**Given exercise**
Convert each line of the entries below into a Markdown table with two columns, Row and Line: number each row and skip any blank lines. Don't include the pictures.

__________

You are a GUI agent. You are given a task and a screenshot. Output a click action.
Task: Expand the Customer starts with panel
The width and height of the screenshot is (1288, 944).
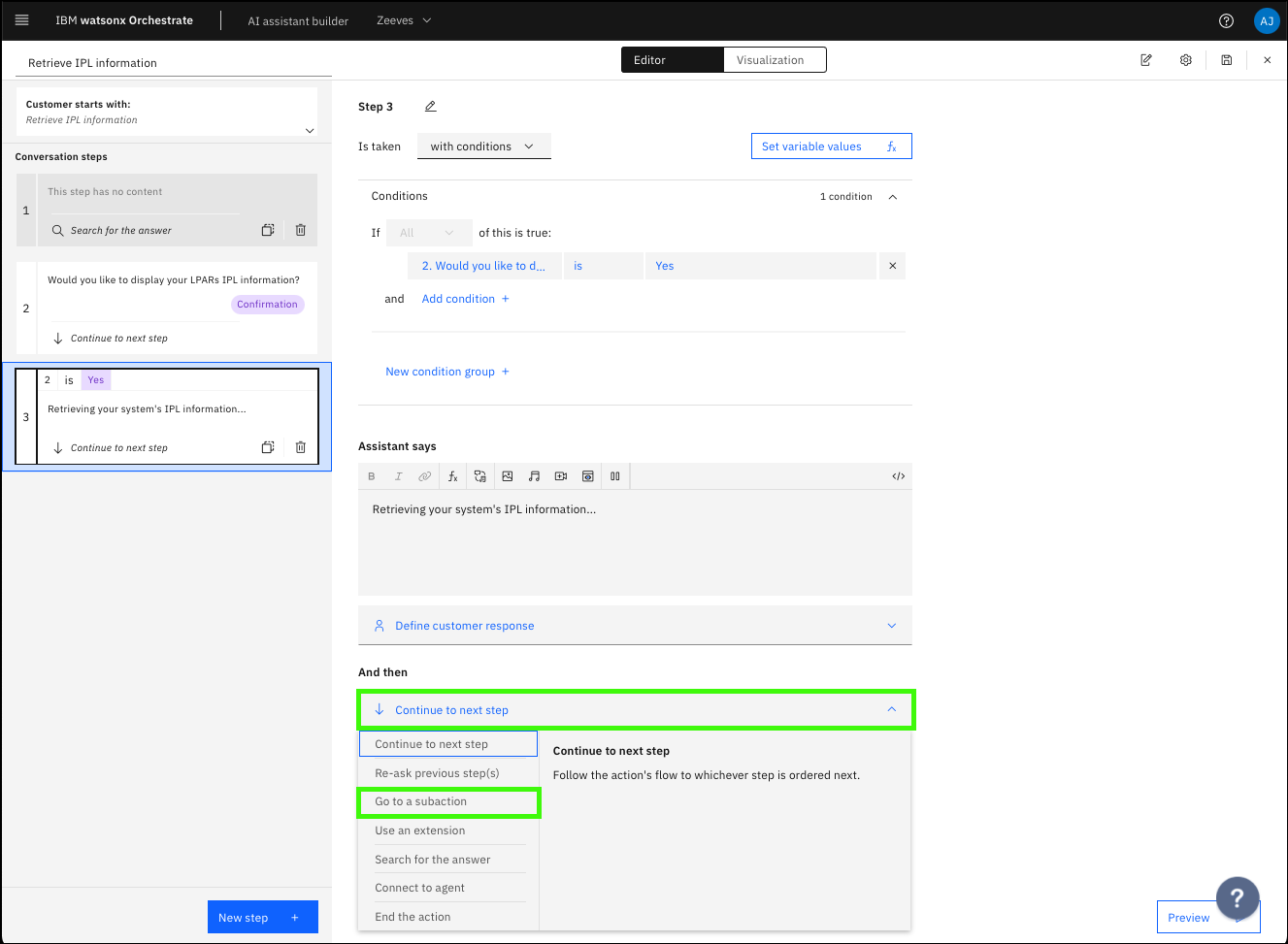pos(310,130)
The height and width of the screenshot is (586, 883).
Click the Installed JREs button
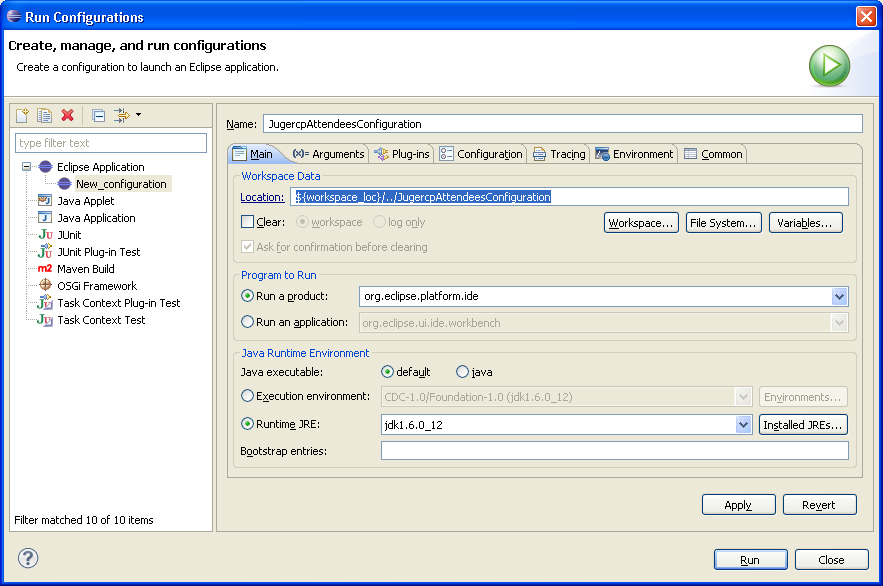(803, 425)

__________

**Final result**
| Row | Line |
|---|---|
| 1 | You are a GUI agent. You are given a task and a screenshot. Output a click action. |
| 2 | Task: Expand the Customer starts with panel |
| 3 | The width and height of the screenshot is (1288, 944). |
| 4 | pos(310,130) |
| 5 | The height and width of the screenshot is (586, 883). |
| 6 | Click the Installed JREs button |
| 7 | (803, 425) |